The package includes waiver of penalty on loan defaults, conversion of a portion of the debt of banks and financial institutions into equity and a reduction in interest rates.
Finance Secretary S Narayan on Thursday held a meeting with the chiefs of ICICI Bank, IDBI, State Bank of India and IFCI to fine-tune the restructuring proposal.
The total exposure of the banks and FIs to the three companies is to the tune of Rs 20,000 crore (Rs 200 billion).
Talking to Business Standard, the chairman of a financial institution said, "It is better to take a hit now than to forgo the entire principal later."
The recast proposal was discussed by banks and financial institutions under the corporate debt-restructuring framework which gives them a three-month time frame to hammer out a solution.

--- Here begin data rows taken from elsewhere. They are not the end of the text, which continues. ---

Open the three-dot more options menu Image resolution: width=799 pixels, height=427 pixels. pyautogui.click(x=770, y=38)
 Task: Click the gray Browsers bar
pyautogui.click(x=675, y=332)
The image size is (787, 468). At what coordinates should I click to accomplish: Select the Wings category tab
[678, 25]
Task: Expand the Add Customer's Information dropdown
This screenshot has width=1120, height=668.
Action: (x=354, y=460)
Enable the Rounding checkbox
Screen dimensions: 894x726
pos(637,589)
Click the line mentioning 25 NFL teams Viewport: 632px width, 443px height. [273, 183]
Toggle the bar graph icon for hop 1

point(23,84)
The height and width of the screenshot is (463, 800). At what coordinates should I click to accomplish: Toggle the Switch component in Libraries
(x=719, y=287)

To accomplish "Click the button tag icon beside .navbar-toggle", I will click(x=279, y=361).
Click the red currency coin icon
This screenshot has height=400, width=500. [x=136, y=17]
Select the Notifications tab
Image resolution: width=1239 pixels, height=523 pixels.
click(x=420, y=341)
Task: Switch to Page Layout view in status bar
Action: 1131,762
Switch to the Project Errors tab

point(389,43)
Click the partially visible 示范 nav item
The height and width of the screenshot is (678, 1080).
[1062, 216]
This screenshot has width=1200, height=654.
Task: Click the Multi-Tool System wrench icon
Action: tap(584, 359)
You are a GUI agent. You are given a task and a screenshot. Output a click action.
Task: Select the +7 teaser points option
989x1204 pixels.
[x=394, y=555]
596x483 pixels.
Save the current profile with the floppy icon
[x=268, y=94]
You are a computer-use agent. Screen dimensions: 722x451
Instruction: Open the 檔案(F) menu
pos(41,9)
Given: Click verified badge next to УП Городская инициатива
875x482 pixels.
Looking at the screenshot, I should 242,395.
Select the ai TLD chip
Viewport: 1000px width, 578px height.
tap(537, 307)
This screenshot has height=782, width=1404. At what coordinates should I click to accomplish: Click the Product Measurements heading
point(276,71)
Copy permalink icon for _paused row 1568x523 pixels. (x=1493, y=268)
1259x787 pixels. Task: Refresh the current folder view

According to finance ministry sources, steel and textiles are two manufacturing sectors which have been accorded top priority by Finance and Company Affairs Minister Jaswant Singh.
At a time when the sector is looking up, a helping hand would enable the steel companies to turn around faster.
Sources said ICICI Bank Chief Executive and Managing Director KV Kamath, IDBI Chairman PP Vora, IFCI Chairman VP Singh and SBI Chairman SK Purwar had a two-hour meeting with Narayan to finalise the package.
After the meeting, a financial institution head said an announcement would be made before the Budget.
The promoters of Essar, Jindal and Ispat would also be required to write off a part of their equity in their companies, institutional sources said.
They, however, did not disclose the total hit banks and FIs would take due to the various sops.
They said fresh loans to the three companies were also likely to be extended. "The quantum will, however, be small," said an FI head.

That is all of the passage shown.